引文段落:
--*--
5月15日,武漢市的一條街道上居民們排隊等候病毒篩檢(圖片來源:STR/AFP via Getty Images)
【看中國2020年5月18日訊】武漢敲鑼女微博上反咬方方,這口瓜可能過於苦澀,大多數人即便是唾棄之餘,可能在心底還是很難接受。農夫與蛇的故事,受傷害最大的並不是農夫,而是所有仰賴正常的價值觀和道德感存活於世的普通人——人心喪盡、獸性蔓延的那種末世崩塌感,才是真正的致命一擊。
敲鑼女的算計當然不可謂不精明,畢竟鑼已經敲過,母親業已平安,此處劃清敵我界限、順勢加入討伐方方的正能量大軍,正是利益最大化的選擇。火線入黨、滿口預言、賣完中藥賣牛奶的院士賺得盆滿缽滿,幾篇日記幾句實話就被罵得灰頭土臉的作家則惶惶不可終日——傻子都能看得出體制下的輿論取向和利益得失。至於道德上的負罪感,那是對清醒的看客而言。對於沒有道德束縛的獸化人而言,這種牽絆並不存在。在攫取私利的道路上,小人永遠是元氣滿滿、義正辭嚴的。
--*--
資料彙整:

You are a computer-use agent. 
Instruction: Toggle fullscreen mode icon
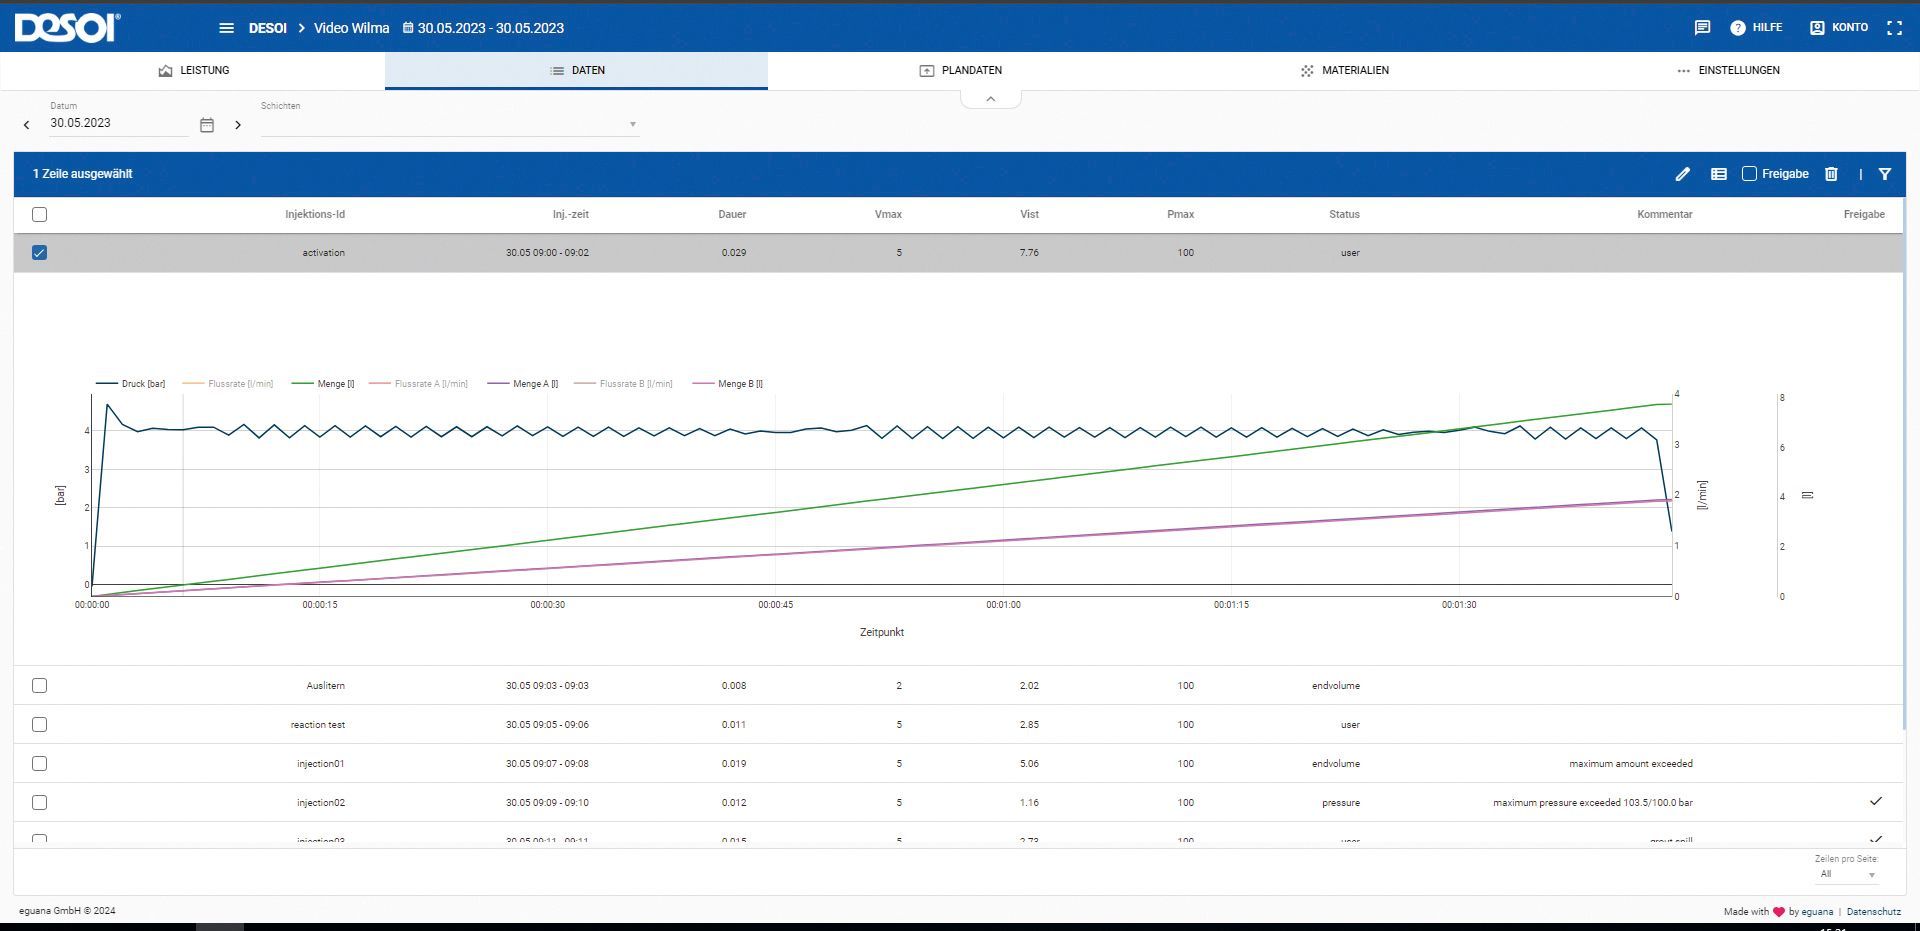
--*--
練習題組:
1. 請照抄敲鑼女一文中從「5月15日,武漢市的一條街道上居民們排隊等候病毒篩檢(圖片來源:STR/AFP via Getty」到「永遠是元氣滿滿、義正辭嚴的。」的這一段。
2. 從敲鑼女一文的最後一句之後接著寫下去。

答案一覽:
1.
5月15日,武漢市的一條街道上居民們排隊等候病毒篩檢(圖片來源:STR/AFP via Getty Images)
【看中國2020年5月18日訊】武漢敲鑼女微博上反咬方方,這口瓜可能過於苦澀,大多數人即便是唾棄之餘,可能在心底還是很難接受。農夫與蛇的故事,受傷害最大的並不是農夫,而是所有仰賴正常的價值觀和道德感存活於世的普通人——人心喪盡、獸性蔓延的那種末世崩塌感,才是真正的致命一擊。
敲鑼女的算計當然不可謂不精明,畢竟鑼已經敲過,母親業已平安,此處劃清敵我界限、順勢加入討伐方方的正能量大軍,正是利益最大化的選擇。火線入黨、滿口預言、賣完中藥賣牛奶的院士賺得盆滿缽滿,幾篇日記幾句實話就被罵得灰頭土臉的作家則惶惶不可終日——傻子都能看得出體制下的輿論取向和利益得失。至於道德上的負罪感,那是對清醒的看客而言。對於沒有道德束縛的獸化人而言,這種牽絆並不存在。在攫取私利的道路上,小人永遠是元氣滿滿、義正辭嚴的。

2.
這麼說可能略顯嚴厲,但中國人在封閉環境下慢慢養成獨步天下的「精緻利己主義」卻是不爭的事實。所謂「精緻利己主義」,借用北大錢理群教授的註釋就是:世俗、老道,很懂得配合、表演,善於利用體制的力量,最大限度地獲取自己的利益。
這種主義最明顯的特徵有三個。
第一就是完全以利益取捨來決定行為方式。無論是坐在陽台上敲鑼為自己公開鳴冤也好,站在紅旗叢中對恩公暗地放箭也罷,所有的思維、行為的動機都是從簡單的動物利己的本能出發。只要更有利於自己的生存,那不會介意良知正義的損害和毀滅。我以前講過一個清朝咸豐年間的故事,不堪重稅的浙江鄞縣的民眾為了抗稅,公推一個並不相干的讀書人周祥千為首暴動,結果在達到目的後,為了免責,他們又出賣周祥千,把他當做背鍋俠推出去斬首。事前群情激昂,事後刻薄算計,小人命長君子氣短成為一種普遍的生存準則、利益導向。
第二就是價值取向牆頭草。歷史上大部分處在專制圈養中的中國人其實是不存在所謂價值觀的。安全的重複就是他們的價值觀。很多人可能在李醫生去世那一夜被無數的中國人的怒吼所震撼,以為喝醉多年的人民終於醒了。結果過了兩個月,在針對方方的討伐中才發現,原來這幫人醉的比以前還厲害。事實上,豬挨了鞭子,忍不住也會叫喚兩聲,但並不代表那是覺醒。給他點飼料,他還是會覺得豬圈是偉大的所在。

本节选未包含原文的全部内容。